*Required action A*. Summarize the text on Sheeran's claims in two sentences.
*Required action B*. In the text on Sheeran's claims, where did Sheeran say he delivered the truckload of uniforms and weapons to E. Howard Hunt?
*Required action C*. Go on with the text on Sheeran's claims, starting after its last sentence.

*Text shown*.
Other Sheeran claims
Sheeran also claims that just before the ill-fated Bay of Pigs invasion of Cuba, in 1962, he was ordered by his mob bosses to drive a truckload of uniforms and weapons to a dog track in Florida, where he delivered the cargo to infamous CIA agent E. Howard Hunt, who, a decade later, would be one of the Watergate burglars.
In November 1963, Sheeran said he was summoned to an Italian restaurant in Brooklyn, where a gangster handed him a duffel bag containing three rifles and told him to deliver them to a pilot, who took the bag and disappeared - to be used in the 1963 John F. Kennedy assassination.
Hoffa wanted Kennedy dead because Kennedy's brother, Robert F. Kennedy, the Attorney General of the United States, was harassing him.

*Provided records*.
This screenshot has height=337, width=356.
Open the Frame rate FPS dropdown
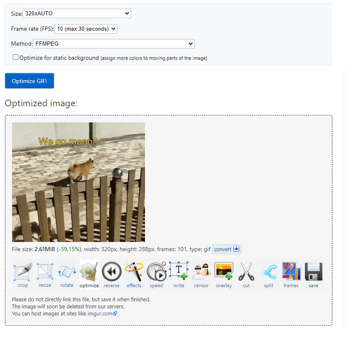[x=86, y=29]
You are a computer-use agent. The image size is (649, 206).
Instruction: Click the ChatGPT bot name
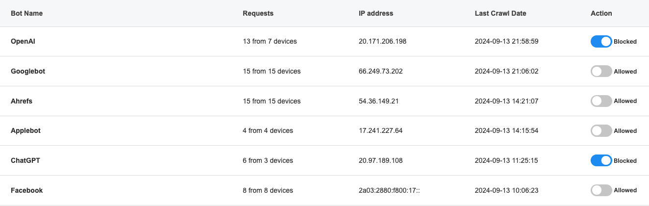[x=25, y=161]
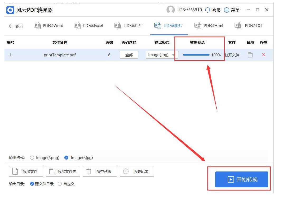The height and width of the screenshot is (199, 281).
Task: Switch to the PDF转Excel tab
Action: point(89,26)
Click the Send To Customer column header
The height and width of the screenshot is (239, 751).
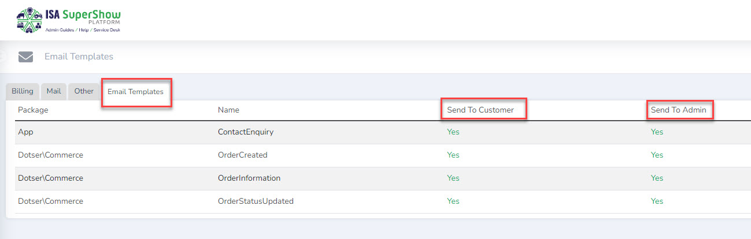tap(480, 110)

*Answer A*. Sheeran claims that before the Bay of Pigs invasion his mob bosses ordered him to drive a truckload of uniforms and weapons to a dog track in Florida, where he delivered the cargo to CIA agent E. Howard Hunt. He also says that in November 1963 a gangster at a Brooklyn restaurant gave him a duffel bag holding three rifles to deliver to a pilot for use in the John F. Kennedy assassination, which Hoffa wanted because Robert F. Kennedy was harassing him.

*Answer B*. At a dog track in Florida.

*Answer C*.
Also, Sheeran tells about taking a suitcase containing half a million dollars in cash to the lobby of the Washington D.C. Hilton, and exchanges it with U.S. Attorney General John Mitchell - an alleged bribe for President Richard Nixon.
On December 1971. less than five years into his 13-year sentence, Hoffa was pardoned by Nixon.
Sheeran's credibility, apart from being a career criminal, was also laid bare after Brandt lost two publishing deals for the book after it was discovered Sheeran had forged a letter he said Hoffa had written to him.
So, did Sheeran come clean as he approached death's door or did he seek to create his own legend before his death?